L’inchiesta prende origine da un esposto presentato da un consulente assicurativo di 42 anni che denuncia di aver perso circa 71 lakh di rupie indiane (circa 75.000 dollari) dopo essere stato indotto a investire tramite un sito che, secondo l’accusa, si spacciava per la piattaforma ufficiale. Secondo quanto ricostruito, il portale contraffatto avrebbe riprodotto l’aspetto del dominio ufficiale per carpire dati e trasferire fondi verso conti di terze parti.

Il caso è stato registrato attraverso un FIR e le accuse riportate comprendono, tra le altre, violazione della fiducia e frode informatica. Le forze di polizia locali stanno valutando la catena dei trasferimenti e le responsabilità legate all’eventuale uso improprio di conti esterni.

Risposta di CoinDCX

CoinDCX ha rilasciato dichiarazioni ufficiali negando la fondatezza dell’accusa e attribuendo l’origine dell’esposto a operazioni di impersonificazione e frodi informatiche esterne.

CoinDCX ha dichiarato:

“La FIR è falsa e presentata come parte di una cospirazione da soggetti che si spacciano per i nostri fondatori, deviando fondi verso conti di terze parti senza alcun collegamento con l’exchange.”

CoinDCX ha aggiunto:

“Stiamo collaborando pienamente con le competenti autorità di polizia e proseguendo le attività di sensibilizzazione e formazione degli utenti per contrastare il crescente fenomeno dell’impersonificazione del brand e delle truffe digitali.”

La società ha inoltre segnalato una quantità significativa di domini e siti che imitano il proprio dominio ufficiale: tra il 1° aprile 2024 e il 5 gennaio 2026 sono stati contestati oltre 1.200 casi di impersonificazione, un dato che sottolinea l’ampiezza del problema di phishing e frode online nel settore.

Contesto e perdite nel settore

Il caso si inserisce in un contesto di aumento delle truffe di investimento online in India. Dati ufficiali indicano che, nel 2025, le frodi legate agli investimenti hanno rappresentato una quota rilevante delle perdite finanziarie complessive nel paese. A livello globale, le piattaforme legate al Web3 hanno registrato perdite significative per attacchi e sfruttamenti, con stime che riportano miliardi di dollari sottratti nel periodo considerato.

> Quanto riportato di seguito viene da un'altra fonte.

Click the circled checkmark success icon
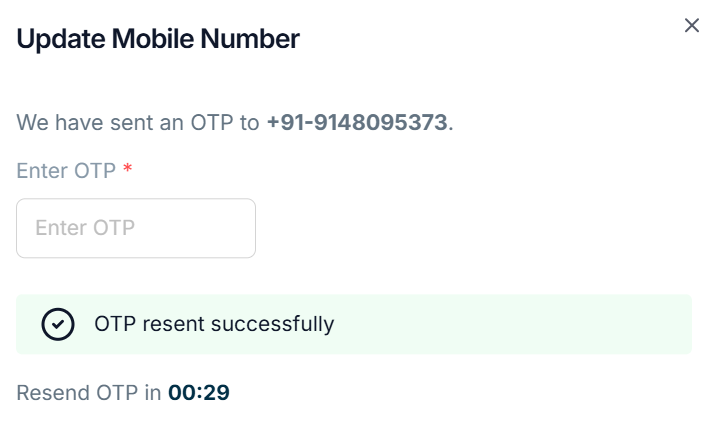705x447 pixels. click(x=58, y=324)

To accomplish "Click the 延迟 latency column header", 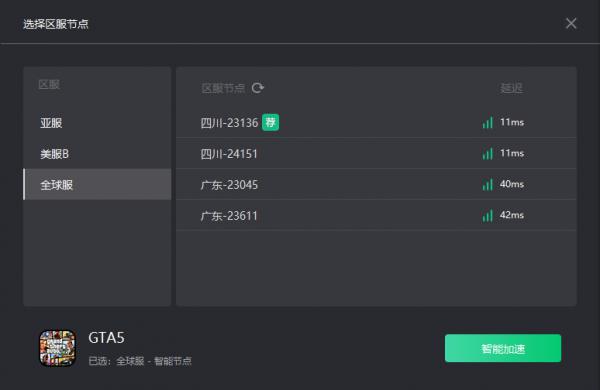I will [x=511, y=88].
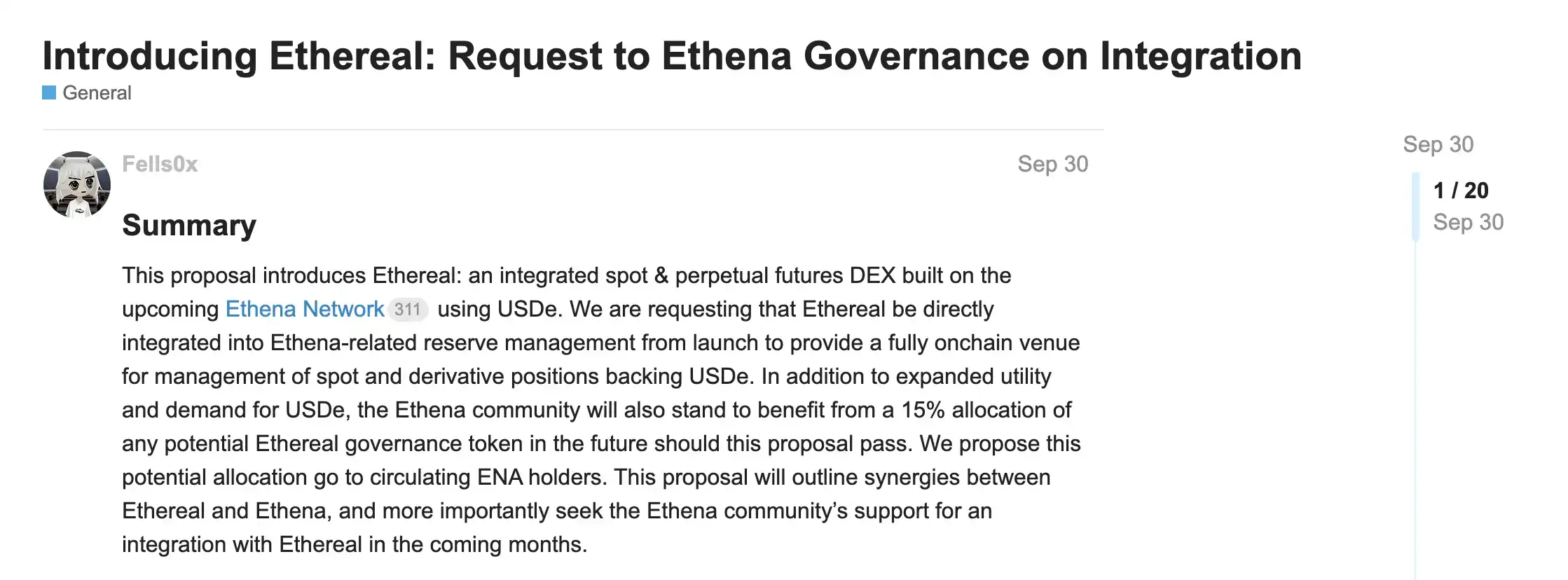Click the Fells0x user avatar
This screenshot has width=1568, height=580.
click(x=77, y=184)
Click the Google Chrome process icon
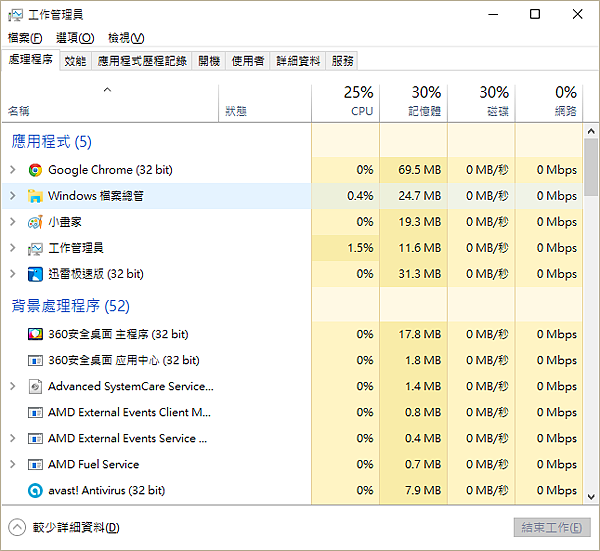Viewport: 600px width, 551px height. point(35,170)
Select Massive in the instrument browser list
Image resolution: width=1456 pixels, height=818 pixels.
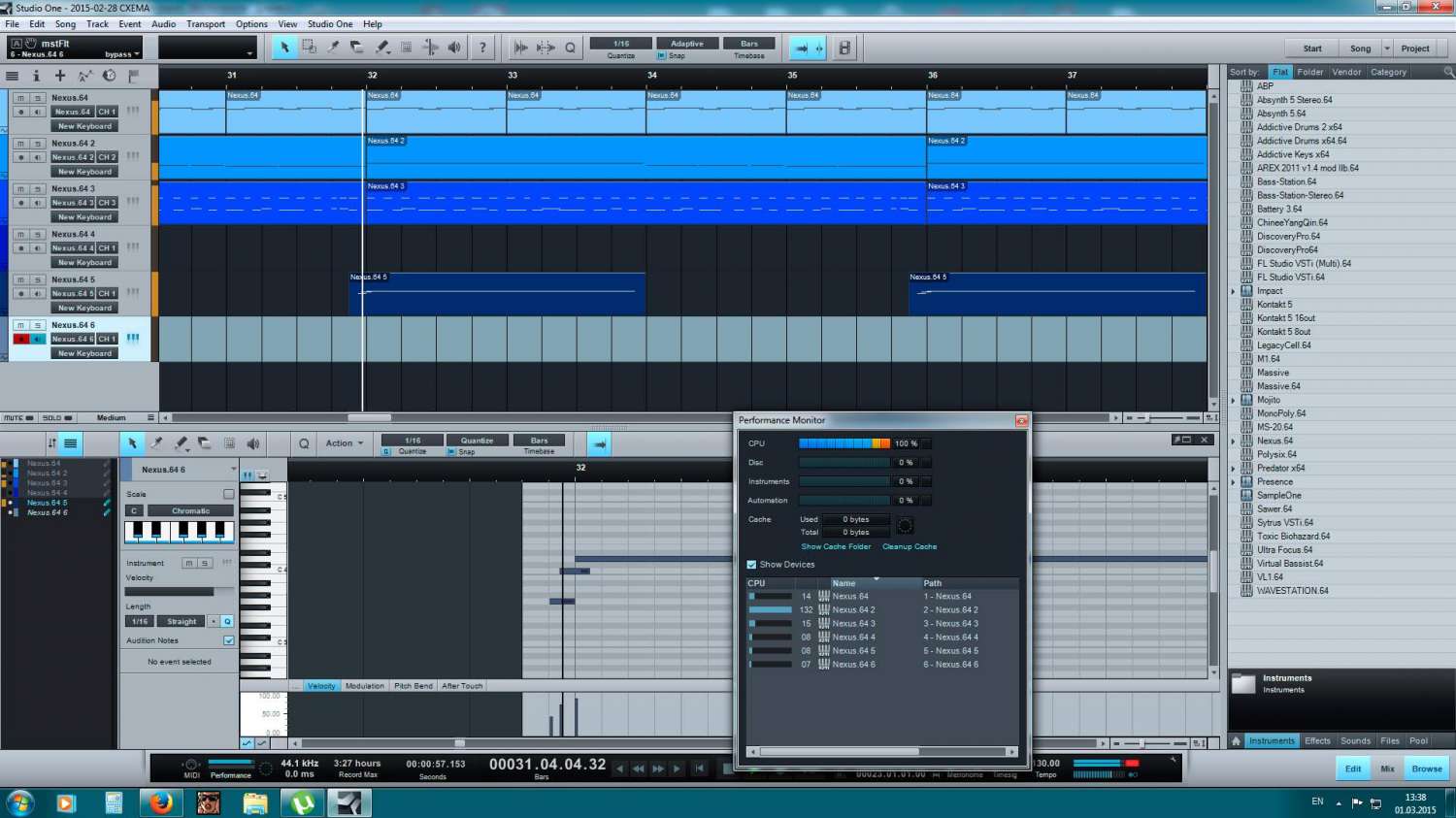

Questi fenomeni hanno impatti concreti su fiducia degli utenti, regolamentazione e attività di contrasto da parte delle autorità: le indagini richiedono cooperazione tra forze dell’ordine, soggetti privati che gestiscono infrastrutture digitali e intermediari finanziari per ricostruire flussi e recuperare eventuali fondi sottratti.

Profilo e precedenti di CoinDCX

Fondata nel 2018 e con sede a Mumbai, CoinDCX è tra le piattaforme di scambio di criptovalute più conosciute in India. La società aveva ottenuto una valutazione di mercato di circa 2,45 miliardi di dollari a seguito di un investimento da parte di Coinbase Ventures nell’ottobre 2025.

La società ha anche affrontato in passato criticità legate alla sicurezza: nel luglio 2025 un episodio di compromissione di un conto operativo interno aveva portato alla sottrazione di somme significative, stimate intorno ai 44 milioni di dollari, evento che aveva sollevato interrogativi sulle pratiche operative e sui controlli interni. In quella circostanza la società aveva dichiarato che gli asset dei clienti non erano stati toccati.

Implicazioni e raccomandazioni

Al di là degli esiti giudiziari che verranno accertati dalle autorità competenti, il caso evidenzia la necessità di rafforzare le difese contro l’impersonificazione digitale, migliorare i processi di verifica dei domini e potenziare l’educazione degli utenti sui rischi di phishing e frode. Le istituzioni di controllo e gli operatori del settore sono chiamati a collaborare per definire standard più robusti di tutela e intervento rapido in caso di segnalazioni.